Ah, forgot to mention them. Do a realloc every 4 entries when we
have hundreds of thousands of extents is just silly ;)
> > Signed-off-by: Dave Chinner <dchinner@redhat.com>
> > ---
> > repair/bmap.c | 36 ++++++++++++++++++++++++++++--------
> > 1 file changed, 28 insertions(+), 8 deletions(-)
> >
> > diff --git a/repair/bmap.c b/repair/bmap.c
> > index 14161cb..1e913c5 100644
> > --- a/repair/bmap.c
> > +++ b/repair/bmap.c
> > @@ -260,7 +260,15 @@ blkmap_grow(
> > {
> > pthread_key_t key = dblkmap_key;
> > blkmap_t *new_blkmap;
> > - int new_naexts = blkmap->naexts + 4;
> > + int new_naexts;
> > +
> > + /* reduce the number of reallocations for large files */
> > + if (blkmap->naexts < 1000)
> > + new_naexts = blkmap->naexts + 4;
> > + else if (blkmap->naexts < 10000)
> > + new_naexts = blkmap->naexts + 100;
> > + else
> > + new_naexts = blkmap->naexts + 1000;
> >
> > if (pthread_getspecific(key) != blkmap) {
> > key = ablkmap_key;
> > @@ -308,7 +316,7 @@ blkmap_set_ext(
> > xfs_dfilblks_t c)
> > {
> > blkmap_t *blkmap = *blkmapp;
> > - xfs_extnum_t i;
> > + xfs_extnum_t i = 0;
>
> I wonder if rather than initializing i here...
>
> >
> > if (blkmap->nexts == blkmap->naexts) {
> > blkmap = blkmap_grow(blkmap);
> > @@ -318,15 +326,27 @@ blkmap_set_ext(
> > }
> >
> > ASSERT(blkmap->nexts < blkmap->naexts);
> > - for (i = 0; i < blkmap->nexts; i++) {
> > - if (blkmap->exts[i].startoff > o) {
> > - memmove(blkmap->exts + i + 1,
> > - blkmap->exts + i,
> > - sizeof(bmap_ext_t) * (blkmap->nexts - i));
> > +
> > + if (blkmap->nexts == 0)
>
> ... setting i = 0 here would be a bit more explicit & clear?
*nod*. Will do.
> > + goto insert;
> > +
> > + /*
> > + * Do a reverse order search as the most common insertion during
> > + * a bmapbt scan is at the end of the map. Use "plus 1" indexing
> > + * for the loop counter so when we break out we are at the correct index
> > + * for insertion.
> > + */
>
> perhaps say why it's most common at the end?

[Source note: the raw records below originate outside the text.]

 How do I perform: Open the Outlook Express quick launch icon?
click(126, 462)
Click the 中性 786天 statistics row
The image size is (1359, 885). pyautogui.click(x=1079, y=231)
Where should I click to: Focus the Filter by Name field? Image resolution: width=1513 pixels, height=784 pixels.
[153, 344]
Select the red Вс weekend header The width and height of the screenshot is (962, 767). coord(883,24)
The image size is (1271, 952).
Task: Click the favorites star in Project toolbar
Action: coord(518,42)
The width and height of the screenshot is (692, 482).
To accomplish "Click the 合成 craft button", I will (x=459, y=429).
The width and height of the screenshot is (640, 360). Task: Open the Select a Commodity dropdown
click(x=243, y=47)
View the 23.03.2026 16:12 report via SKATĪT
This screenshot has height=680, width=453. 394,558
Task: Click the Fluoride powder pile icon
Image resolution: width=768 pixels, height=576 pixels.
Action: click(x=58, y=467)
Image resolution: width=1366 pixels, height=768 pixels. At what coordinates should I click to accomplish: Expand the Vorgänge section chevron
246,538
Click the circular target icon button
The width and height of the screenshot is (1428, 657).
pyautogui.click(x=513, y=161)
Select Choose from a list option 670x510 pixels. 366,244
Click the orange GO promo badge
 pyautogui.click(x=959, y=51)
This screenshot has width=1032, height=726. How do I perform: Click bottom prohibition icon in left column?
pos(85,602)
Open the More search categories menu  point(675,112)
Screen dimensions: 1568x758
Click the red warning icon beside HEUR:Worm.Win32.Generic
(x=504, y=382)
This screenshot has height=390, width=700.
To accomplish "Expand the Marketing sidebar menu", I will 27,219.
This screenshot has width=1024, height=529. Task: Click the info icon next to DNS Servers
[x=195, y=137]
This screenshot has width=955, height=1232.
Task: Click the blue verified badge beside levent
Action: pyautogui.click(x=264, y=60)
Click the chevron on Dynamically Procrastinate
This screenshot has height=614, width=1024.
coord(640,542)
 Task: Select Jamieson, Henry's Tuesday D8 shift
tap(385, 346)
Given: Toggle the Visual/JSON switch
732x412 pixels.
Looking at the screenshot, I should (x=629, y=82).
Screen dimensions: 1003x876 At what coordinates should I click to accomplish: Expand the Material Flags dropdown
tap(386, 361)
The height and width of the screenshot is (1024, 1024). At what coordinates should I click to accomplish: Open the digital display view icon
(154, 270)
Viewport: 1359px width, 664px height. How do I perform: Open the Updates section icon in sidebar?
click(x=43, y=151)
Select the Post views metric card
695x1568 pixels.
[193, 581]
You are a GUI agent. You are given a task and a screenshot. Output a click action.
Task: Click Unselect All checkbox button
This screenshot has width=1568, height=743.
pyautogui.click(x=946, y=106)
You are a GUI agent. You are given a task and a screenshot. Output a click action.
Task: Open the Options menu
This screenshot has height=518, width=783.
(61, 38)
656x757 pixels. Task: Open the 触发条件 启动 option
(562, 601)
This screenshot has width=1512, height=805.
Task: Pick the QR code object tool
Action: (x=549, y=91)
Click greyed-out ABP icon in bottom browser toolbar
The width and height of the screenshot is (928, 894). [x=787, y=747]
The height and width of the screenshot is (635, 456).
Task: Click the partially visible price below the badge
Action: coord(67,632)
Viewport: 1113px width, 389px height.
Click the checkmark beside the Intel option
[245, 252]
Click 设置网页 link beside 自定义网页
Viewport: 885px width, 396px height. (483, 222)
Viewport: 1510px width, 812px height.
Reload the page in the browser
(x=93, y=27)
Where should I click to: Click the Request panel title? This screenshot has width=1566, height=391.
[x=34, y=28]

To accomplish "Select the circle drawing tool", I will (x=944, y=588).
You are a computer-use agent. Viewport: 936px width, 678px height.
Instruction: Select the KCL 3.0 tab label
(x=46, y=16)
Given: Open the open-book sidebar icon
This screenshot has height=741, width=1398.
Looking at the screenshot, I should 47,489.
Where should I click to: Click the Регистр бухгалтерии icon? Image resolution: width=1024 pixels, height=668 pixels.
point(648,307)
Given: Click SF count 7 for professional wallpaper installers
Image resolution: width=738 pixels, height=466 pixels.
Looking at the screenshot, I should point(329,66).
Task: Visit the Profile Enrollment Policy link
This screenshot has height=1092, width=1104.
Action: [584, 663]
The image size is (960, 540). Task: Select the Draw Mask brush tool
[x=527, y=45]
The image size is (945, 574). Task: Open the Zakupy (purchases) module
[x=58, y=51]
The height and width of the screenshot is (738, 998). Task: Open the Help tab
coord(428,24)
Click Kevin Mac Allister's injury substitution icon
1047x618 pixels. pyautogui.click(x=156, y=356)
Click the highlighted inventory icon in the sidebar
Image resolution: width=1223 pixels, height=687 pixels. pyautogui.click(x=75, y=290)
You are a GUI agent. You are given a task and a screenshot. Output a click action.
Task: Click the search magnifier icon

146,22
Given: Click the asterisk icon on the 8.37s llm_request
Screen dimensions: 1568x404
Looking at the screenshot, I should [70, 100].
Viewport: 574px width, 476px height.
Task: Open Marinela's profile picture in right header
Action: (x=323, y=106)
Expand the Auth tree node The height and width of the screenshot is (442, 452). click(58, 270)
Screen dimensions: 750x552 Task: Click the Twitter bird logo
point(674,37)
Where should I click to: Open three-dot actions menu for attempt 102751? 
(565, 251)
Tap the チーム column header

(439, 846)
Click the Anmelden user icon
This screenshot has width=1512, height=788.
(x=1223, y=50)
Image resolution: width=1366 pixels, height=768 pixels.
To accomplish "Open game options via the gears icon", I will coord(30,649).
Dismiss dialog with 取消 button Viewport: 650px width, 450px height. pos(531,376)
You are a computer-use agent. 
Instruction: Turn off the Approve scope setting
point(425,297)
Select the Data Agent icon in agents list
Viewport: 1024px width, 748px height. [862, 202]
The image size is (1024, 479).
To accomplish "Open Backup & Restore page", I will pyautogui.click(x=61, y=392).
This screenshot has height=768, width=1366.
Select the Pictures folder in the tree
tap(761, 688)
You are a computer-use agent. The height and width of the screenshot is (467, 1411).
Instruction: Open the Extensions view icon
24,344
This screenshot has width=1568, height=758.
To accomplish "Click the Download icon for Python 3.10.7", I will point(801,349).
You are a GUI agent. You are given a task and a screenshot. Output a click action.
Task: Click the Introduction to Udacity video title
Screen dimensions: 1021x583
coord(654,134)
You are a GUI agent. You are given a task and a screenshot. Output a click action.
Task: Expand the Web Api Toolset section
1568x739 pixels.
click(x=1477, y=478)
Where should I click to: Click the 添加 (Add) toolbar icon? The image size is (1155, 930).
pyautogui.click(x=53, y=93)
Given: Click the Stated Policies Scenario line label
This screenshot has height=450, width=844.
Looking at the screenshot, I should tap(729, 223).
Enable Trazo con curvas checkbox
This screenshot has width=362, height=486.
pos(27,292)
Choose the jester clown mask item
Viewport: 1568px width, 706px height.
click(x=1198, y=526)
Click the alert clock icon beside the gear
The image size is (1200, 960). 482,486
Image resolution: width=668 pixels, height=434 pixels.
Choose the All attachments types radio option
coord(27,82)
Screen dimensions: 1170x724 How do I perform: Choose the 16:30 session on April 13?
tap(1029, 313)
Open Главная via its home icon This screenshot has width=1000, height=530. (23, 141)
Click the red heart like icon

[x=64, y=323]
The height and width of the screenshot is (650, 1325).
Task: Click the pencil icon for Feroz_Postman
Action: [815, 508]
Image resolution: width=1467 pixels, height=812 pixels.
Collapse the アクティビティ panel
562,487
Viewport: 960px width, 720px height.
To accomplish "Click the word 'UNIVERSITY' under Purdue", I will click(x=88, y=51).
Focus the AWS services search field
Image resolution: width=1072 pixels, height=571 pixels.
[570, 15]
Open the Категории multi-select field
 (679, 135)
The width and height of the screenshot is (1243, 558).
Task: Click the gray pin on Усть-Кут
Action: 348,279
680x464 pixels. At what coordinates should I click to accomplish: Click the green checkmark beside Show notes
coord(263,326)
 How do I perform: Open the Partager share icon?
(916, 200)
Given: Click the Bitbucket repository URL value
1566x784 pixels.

OK, I'll add "because we are doing an ascending offset order scan of
the bmapbt" or words to that effect.
Thanks!
Cheers,
Dave.
--
Dave Chinner
david@fromorbit.com
_______________________________________________
xfs mailing list
xfs@oss.sgi.com
http://oss.sgi.com/mailman/listinfo/xfs
next prev parent reply other threads:[~2014-05-09 3:57 UTC|newest]
Thread overview: 8+ messages / expand[flat|nested] mbox.gz Atom feed top
2014-05-09 1:17 [PATCH 0/2] repair: fixes for 3.2.0-rc2 Dave Chinner
2014-05-09 1:17 ` [PATCH 1/2] repair: don't unlock prefetch tree to read discontig buffers Dave Chinner
2014-05-09 2:14 ` Eric Sandeen
2014-05-09 3:53 ` Dave Chinner
2014-05-09 1:17 ` [PATCH 2/2] repair: don't grind CPUs with large extent lists Dave Chinner
2014-05-09 3:01 ` Eric Sandeen
2014-05-09 3:56 ` Dave Chinner [this message]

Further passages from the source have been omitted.